Don’t pack away the currency presses just yet, Greece’s euro exit may be back on the table next year.

There’s still a danger that Greece will be forced out of the euro region by the end of 2016, according to 71 percent of respondents in a Bloomberg survey of 34 economists. Seventy percent said they reckon Greece should be safe for the rest of 2015, though almost half said they thought the 86 billion-euro ($93 billion) bailout package Prime Minister Alexis Tsipras is targeting will prove to be too small.

Greek bonds plummeted during Tsipras’s six-month clash with the country’s creditors

While Tsipras is checking off the requirements to qualify for a third bailout, the flaws in the agreement he hammered out with euro-area leaders last week are fueling concerns that Greece will struggle to implement the three-year program.

The European creditors are refusing to firm up their commitment to restructuring Greece’s debts, a move the International Monetary Fund says is essential for the country to stabilize its finances. There are also doubts about the 50 billion-euro target for asset sales and, more fundamentally, the merits of forcing more austerity on a shattered economy.

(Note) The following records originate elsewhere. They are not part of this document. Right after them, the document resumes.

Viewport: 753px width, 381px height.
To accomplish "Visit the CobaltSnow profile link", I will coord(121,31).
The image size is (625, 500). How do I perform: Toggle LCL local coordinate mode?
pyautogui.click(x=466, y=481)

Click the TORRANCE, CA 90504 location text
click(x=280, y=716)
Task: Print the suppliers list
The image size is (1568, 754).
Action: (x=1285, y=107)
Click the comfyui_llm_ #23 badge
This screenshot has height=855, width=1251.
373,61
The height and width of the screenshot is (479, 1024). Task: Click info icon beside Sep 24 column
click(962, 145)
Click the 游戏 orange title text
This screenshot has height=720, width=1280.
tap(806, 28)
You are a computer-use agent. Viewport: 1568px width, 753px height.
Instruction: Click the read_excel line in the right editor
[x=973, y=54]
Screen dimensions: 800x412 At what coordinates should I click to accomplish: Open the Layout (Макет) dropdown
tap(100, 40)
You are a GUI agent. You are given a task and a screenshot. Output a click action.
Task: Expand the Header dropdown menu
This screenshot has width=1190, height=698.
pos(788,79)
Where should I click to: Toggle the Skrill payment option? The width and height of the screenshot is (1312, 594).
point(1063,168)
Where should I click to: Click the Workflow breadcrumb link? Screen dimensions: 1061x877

“Without some form of debt relief, the package will never be big enough,” Peter Dixon, a global economist at Commerzbank AG in London, said in his response to the survey. “Loading additional loans onto a country which cannot afford to repay them corresponds to Einstein’s definition of insanity: Trying the same thing over and over again in the expectation of different results.”

Markets Closed

Greek bonds plummeted during Tsipras’s six-month clash with the country’s creditors, with the yield on the 2017 bonds exceeding 30 percent before most trading was halted on June 26. The same debt was yielding less than 4 percent in October and about 10 percent when Tsipras took power in January.

Greek financial markets will remain closed at least until parliament has voted on a second package of bailout measures on Wednesday, according to two officials. The government is drafting a decree to allow selective waivers on capital controls, and the best-case scenario is for markets to reopen Thursday, one of them said.

The government submitted a bill detailing its next set of measures to parliament in the early hours of Tuesday. The bill includes the implementation of a European Union directive on how to resolve failing banks.

Tsipras did manage to reopen the country’s banks on Monday and he will ease somewhat the restrictions on withdrawals over the next two weeks. The government also cleared its 2 billion euros of arrears with the IMF, made an overdue payment of 470 million to the Greek central bank and covered 4.2 billion euros of interest and principal payments to the European Central Bank.

The creditors plan to wrap up talks on the terms attached to the country’s new bailout by Aug. 6, and disburse the first tranche from the program to the debt-stricken country by Aug. 17, an international official with knowledge of the matter said. Greece has to pay the ECB another 3.2 billion euros on Aug. 20.

ECB President Mario Draghi last week joined the IMF in calling for debt relief to help the Greek economy recover but German Chancellor Angela Merkel ruled out a cut in the nominal value of the country’s debt and said she’s not prepared to ease the repayment terms just yet.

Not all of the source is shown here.